Comprehensive Phenotypic Data Packages

Neurological Disorders: 

Nociception Formalin Paw Assay

The formalin paw assay has been recognized for a number of years as an assay for hyperalgesia, as well as initial acute nociception. Recently, this assay has been automated and thus has become available for use in high throughput analysis. Two wild type (one male and one female) and six homozygous mice (three males and three females) from each project are tested for nociception with Automatic Nociception Analyzers (purchased from the Ozaki lab at University of California, San Diego). A metal band is placed around the left hind paw of each mouse with superglue 30 minutes prior to testing. After the 30-minute acclimation period, 20 μl of 5% formalin is subcutaneously injected in the dorsal surface of the left hind paw. Mice are individually housed in cylindrical chambers for 45 minutes. A computer records flinches per minute, total flinches for phase I (acute phase = first 8 minutes), and total flinches for phase II (tonic phase between 20 - 40 minutes) through an electromagnetic field. Pharmacological validation of this assay has been performed using morphine (decreased paw flinching) and MK-801, an NMDA receptor blocker (increased paw flinching; Yaksh et al., 2001).
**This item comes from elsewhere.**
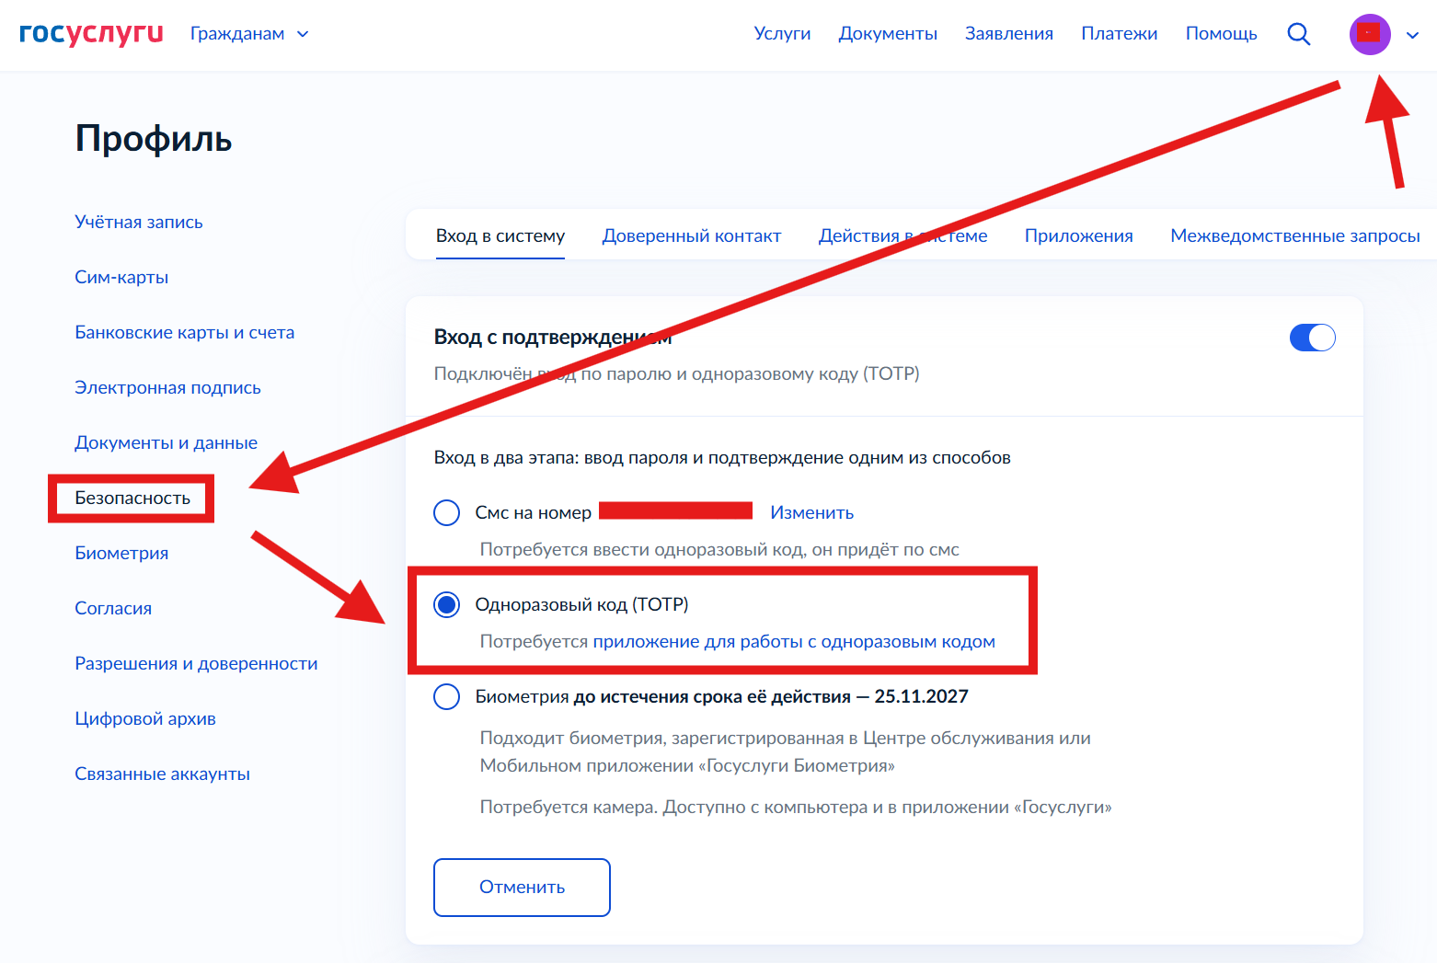Choose the Биометрия radio option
Displayed below is a sample graph of how paw flinching observations are presented. In comprehensive phenotypic data packages graphs are interactive. Raw or calculated data and statistics can be seen by clicking on points in the graph.

Two plots with paw flinching observations recorded by individual animal for mice of various genotypes.

Figure illustrates median paw flinches of mutant mice following formalin injection. Total flinches for wild type littermates (green circle), homozygous (red diamond), and recent historical wild type (purple line) mice are plotted against long-term historical median paw flinches (+/- 2 standard deviations) for wild type animals (green shading). Recent wild type values are calculated from data collected within 60 days of current measures and long-term historical values were derived from data collected on more than 10,000 wild type mice.

Reference

Yaksh T, Ozaki G, McCumber D, Rathbun M, Svensson C, Malkmus S, Yaksh M. (2001) An automated flinch detecting system for use in the formalin nociceptive bioassayJournal of Applied Physiology, 90:2386-2402.